Türkiye’de 1 Kasım 1928 tarihinde 1353 sayılı “Yeni Türk harflerinin kabul ve tatbiki hakkında Kanun”un kabul edilmesi ve yeni alfabenin yerleştirilmesi sürecine genel olarak verilen isim” harf devrimidir”. 10.yy öncesindeki Türk alfabeleri Uygur, Kiril, Göktürk ve Orhun yazıtlarıdır. 10.yy’da İslamiyetin kabulü ile arap alfabesine geçişine bir bakıma arap kültür işgali, asırlarca devam edişine de Kur’an dili olarak kabul edişimize bağlayabiliriz. İlgi alanımda olan bu konuyu kaynaklardan araştırıp bilgilenen ve beraberinde kendi görüşlerimi ekleyen olacağım.
Alfabeler adeta coğrafyaları ile özdeştir. Ortadoğu başlangıcı ile Uzakdoğu sonu arası alfabelerinde fiziki benzerlik vardır. Keza, Avrupa ile Amerika alfabeleri de benzerdir. Bu iki temel gurup arası fark, doğudakiler daha kavisli ve karmaşık, batıdakiler daha keskin ve yalındır. Türk alfabeleri Uygur ile arap, Kiril ile Uzakdoğu, Göktürk ile Rus ve Orhun yazıtları ile Kiril ve Göktürk benzerliği ilgimi çekmiştir.
Latin alfabesi olarak bildiğimiz son alfabemizi, dilimizdeki seslere uydurmak için çok uğraşılmış ve o şekliyle kabul edilmiştir. Batı dilleri seslerinin bazıları 2-3 harf ile ifade edilmiş, bizdeki ğ, i, ö, ş,ü gibi harfler ve diğer işaretler tartışılsa da, meramımızı 92 yıldır anlatmaya engel olmadan, gelişmiş diller seviyesine ulaştığı için mutluyuz.
Aslında arap alfabesinin dilimizin ses uyumuna tersliğini, Arapça ve Farsça karışımı Osmanlıcayı devlet dili yapılması da kanıtlıyor. Osmanlı, Arap alfabesini sürdürerek geçmişin duru Türkçesine ve ırkına ihanetini de kanıtlamıştır. İlk hedefi Avrupa olan Osmanlının geri tepme sebebi, arap kültürüne boyun eğmesidir. Arap alfabesi ile devam edilirken, dilimiz sözcüklerinin yarısından fazlası Arapça kökenli oluşuna engel olamamak talihsizliğimizdir.
Harf devrimini eleştirenlere bakınca, “Kur’an dili alfabesi yasaklanıp toplumun inancı zayıflatıldı” deniliyor.
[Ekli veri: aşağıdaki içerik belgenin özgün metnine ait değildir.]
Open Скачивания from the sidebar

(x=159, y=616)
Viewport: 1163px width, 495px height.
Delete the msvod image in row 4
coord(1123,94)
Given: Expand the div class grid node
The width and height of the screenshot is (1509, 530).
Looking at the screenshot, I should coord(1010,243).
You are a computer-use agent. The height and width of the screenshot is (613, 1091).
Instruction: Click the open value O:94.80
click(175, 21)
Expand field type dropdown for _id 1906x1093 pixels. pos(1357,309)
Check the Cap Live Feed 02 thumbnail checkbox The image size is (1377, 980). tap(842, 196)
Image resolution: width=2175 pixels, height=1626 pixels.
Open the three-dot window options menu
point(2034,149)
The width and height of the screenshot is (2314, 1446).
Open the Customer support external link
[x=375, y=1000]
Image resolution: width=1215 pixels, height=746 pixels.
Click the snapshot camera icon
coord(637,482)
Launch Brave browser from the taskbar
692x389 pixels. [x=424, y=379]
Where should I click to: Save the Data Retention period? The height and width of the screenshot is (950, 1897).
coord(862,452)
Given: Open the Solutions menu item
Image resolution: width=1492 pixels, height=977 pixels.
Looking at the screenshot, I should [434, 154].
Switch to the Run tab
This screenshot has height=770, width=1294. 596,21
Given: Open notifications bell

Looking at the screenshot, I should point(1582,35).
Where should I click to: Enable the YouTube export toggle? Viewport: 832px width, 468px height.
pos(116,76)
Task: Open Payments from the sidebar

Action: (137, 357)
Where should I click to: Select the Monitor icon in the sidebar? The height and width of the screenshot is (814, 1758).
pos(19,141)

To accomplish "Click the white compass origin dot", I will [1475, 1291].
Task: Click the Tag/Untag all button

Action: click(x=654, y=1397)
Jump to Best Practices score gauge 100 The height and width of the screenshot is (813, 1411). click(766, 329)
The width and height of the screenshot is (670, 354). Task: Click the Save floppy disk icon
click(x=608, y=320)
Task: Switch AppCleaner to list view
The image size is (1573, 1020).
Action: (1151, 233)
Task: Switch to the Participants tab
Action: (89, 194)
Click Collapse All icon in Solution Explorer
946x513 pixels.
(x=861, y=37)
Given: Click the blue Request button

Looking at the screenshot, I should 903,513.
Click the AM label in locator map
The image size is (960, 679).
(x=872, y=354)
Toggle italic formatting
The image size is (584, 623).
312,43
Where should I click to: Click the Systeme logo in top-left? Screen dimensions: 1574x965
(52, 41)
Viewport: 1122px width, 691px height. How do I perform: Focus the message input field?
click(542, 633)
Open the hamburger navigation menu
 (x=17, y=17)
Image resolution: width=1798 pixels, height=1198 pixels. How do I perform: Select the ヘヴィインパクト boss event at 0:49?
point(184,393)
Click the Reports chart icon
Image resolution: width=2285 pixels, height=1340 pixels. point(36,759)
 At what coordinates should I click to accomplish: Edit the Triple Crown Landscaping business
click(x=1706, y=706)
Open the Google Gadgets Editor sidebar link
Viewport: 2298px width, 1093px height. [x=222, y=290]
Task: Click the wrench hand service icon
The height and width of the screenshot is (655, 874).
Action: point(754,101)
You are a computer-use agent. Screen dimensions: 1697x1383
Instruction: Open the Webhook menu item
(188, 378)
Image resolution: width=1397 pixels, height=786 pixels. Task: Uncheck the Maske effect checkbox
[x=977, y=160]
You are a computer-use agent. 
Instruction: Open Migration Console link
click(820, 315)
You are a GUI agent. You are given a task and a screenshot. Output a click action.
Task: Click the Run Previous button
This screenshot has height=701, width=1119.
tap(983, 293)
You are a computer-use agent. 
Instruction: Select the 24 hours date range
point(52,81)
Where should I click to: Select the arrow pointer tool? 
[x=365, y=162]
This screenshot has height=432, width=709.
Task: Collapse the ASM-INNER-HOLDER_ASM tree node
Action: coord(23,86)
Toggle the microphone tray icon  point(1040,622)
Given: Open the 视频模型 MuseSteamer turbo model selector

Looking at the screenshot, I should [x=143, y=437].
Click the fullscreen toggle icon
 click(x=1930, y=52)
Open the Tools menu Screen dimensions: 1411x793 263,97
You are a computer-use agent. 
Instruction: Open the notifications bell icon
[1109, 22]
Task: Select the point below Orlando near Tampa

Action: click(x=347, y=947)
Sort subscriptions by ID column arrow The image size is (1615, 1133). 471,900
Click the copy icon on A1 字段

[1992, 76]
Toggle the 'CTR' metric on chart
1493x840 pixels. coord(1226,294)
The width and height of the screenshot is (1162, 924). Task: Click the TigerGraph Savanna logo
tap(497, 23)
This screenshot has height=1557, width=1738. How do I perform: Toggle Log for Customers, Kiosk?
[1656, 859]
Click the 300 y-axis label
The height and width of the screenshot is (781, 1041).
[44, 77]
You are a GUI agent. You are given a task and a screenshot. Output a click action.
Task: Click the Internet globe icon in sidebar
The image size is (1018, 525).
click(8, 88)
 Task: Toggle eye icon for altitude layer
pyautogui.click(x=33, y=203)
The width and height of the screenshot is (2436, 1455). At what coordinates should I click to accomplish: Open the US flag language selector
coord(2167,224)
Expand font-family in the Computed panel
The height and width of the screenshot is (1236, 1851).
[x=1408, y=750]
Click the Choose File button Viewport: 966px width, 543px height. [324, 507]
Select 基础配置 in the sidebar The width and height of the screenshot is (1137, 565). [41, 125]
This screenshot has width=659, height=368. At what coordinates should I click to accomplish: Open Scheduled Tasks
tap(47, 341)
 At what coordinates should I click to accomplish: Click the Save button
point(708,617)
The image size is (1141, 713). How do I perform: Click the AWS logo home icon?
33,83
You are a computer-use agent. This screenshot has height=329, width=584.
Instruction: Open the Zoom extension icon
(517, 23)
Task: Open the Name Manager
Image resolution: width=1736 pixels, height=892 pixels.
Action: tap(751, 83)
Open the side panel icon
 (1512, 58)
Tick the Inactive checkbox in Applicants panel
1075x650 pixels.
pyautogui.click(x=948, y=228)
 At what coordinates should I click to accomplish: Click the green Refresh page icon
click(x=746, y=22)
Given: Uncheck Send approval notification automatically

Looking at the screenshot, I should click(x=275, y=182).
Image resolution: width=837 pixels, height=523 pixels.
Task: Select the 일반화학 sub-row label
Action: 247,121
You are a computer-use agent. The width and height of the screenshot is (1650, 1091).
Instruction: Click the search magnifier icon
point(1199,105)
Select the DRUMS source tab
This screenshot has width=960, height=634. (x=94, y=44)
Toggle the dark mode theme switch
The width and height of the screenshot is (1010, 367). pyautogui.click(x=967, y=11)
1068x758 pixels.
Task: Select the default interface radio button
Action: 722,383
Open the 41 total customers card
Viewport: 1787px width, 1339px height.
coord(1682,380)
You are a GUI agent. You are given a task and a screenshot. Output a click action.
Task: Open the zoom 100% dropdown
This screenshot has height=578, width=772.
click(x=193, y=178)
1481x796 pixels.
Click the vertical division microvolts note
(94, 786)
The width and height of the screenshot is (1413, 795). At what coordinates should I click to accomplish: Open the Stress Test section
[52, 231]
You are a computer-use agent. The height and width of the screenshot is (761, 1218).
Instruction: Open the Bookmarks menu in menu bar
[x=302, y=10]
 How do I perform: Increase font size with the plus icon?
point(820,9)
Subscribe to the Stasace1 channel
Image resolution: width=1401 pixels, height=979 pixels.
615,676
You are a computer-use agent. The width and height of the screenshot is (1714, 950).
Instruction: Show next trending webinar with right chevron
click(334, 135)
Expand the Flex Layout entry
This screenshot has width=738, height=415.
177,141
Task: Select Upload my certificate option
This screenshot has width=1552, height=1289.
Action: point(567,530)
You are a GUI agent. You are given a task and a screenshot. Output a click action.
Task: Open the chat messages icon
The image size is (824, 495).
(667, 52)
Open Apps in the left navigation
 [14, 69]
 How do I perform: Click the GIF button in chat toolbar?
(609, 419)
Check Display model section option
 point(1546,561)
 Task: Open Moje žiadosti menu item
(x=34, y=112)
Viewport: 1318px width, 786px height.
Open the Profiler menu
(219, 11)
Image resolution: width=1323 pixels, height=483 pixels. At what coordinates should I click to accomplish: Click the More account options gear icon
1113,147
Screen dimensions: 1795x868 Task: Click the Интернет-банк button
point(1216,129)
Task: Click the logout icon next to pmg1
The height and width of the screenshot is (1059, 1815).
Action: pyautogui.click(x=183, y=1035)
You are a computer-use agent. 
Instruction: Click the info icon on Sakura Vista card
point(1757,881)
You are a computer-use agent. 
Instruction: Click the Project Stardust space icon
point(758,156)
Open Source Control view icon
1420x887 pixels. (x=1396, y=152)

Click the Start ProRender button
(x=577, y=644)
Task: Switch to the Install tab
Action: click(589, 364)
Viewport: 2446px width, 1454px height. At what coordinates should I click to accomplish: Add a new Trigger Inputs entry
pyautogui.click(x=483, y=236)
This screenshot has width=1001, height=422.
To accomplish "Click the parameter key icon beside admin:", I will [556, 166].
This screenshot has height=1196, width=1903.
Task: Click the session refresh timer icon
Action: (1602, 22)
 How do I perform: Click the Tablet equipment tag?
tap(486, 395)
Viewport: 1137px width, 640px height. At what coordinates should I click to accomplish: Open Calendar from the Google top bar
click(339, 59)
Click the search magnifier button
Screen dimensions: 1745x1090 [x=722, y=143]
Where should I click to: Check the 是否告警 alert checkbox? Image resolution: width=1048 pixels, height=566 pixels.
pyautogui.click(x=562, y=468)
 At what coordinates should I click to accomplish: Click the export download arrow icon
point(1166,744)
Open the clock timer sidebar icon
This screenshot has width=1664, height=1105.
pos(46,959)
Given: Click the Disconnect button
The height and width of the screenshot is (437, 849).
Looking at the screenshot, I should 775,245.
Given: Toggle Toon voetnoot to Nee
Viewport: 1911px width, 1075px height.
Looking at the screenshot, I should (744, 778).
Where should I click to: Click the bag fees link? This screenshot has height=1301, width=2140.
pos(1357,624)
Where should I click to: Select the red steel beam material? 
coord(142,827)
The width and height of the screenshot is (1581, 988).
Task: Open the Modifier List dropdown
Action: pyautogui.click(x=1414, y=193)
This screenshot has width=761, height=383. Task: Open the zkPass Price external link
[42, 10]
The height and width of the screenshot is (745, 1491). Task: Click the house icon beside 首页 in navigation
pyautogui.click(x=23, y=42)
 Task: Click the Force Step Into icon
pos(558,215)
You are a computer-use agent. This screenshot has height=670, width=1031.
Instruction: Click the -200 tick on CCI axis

Peki, ömrü arap diliyle geçmiş FETÖ, toplumun inancına zarar vermedi mi? Kaldı ki, Türk milliyetçiliğine ve Türklerin inancına çok bağlı Atatürk’ün ilk işi, Diyaneti ve TDK’nu kurması ile anlaşılır. Yani eleştiriler tümüyle kasıtlıdır.
Eleştirilerin bir boyutu da, arap alfabesinin zor öğrenilişi ve toplumun fakir kalışına sebep gösterilip yasaklandığı iddiasıdır. Alfabelerin amacı dildeki seslere uyumlu olmasıdır. Arapçanın zor öğrenildiği gerçektir. Çocukluğumuzda esireleri, üsireleri kıraat ettik ama bir türlü anlayamamıştık. Ama bir dil asla gerilik nedeni olamaz, çünkü zor da olsa öğrenilir. Yani geriliğin sebebi zorluk değil, eğitimsizliktir. İslam ülkelerinin geriliği gerçektir, buda onların tembelliği ve miskinliği demektir.
Atatürk, harf devrimi ile toplumun kolayca okur-yazar olmasını düşünmüştür. Milletin bilinçlenerek çağdaş medeniyete ulaşmasını düşünmüştür. Eğitimli, bilinçli ve bilerek üreten toplumun tam bağımsız olabileceğini düşünmüştür. %80’i köyde olan halkı, köy enstitütüleri ile eğitmeği düşünmüştür. Biraz da, 96 yıl sonraki işsizlik düzeyi ve bunalımın mimarları düşünüp hatalarını görseler olmaz mı?
Toplumun yarısı olan sadece erkekleri okutursanız, savaşlarda okur-yazar azalması doğaldır. Almanya, 2.dünya savaşında erkeklerinin çoğunu kaybetti ama eğitimli kadınları sayesinde, 20 yıl sonra yeniden ayaklandı. Çok eski tarihe sahip Arapların sefillik ve çaresizlik nedeni, özellikle kadınlarının cahilliğidir. Arap hayranlığının sonucunda da, bu kötü son vardır. Beğenseniz de, beğenmeseniz de, bu kötü sonu görebilen lider sadece Atatürk’tür.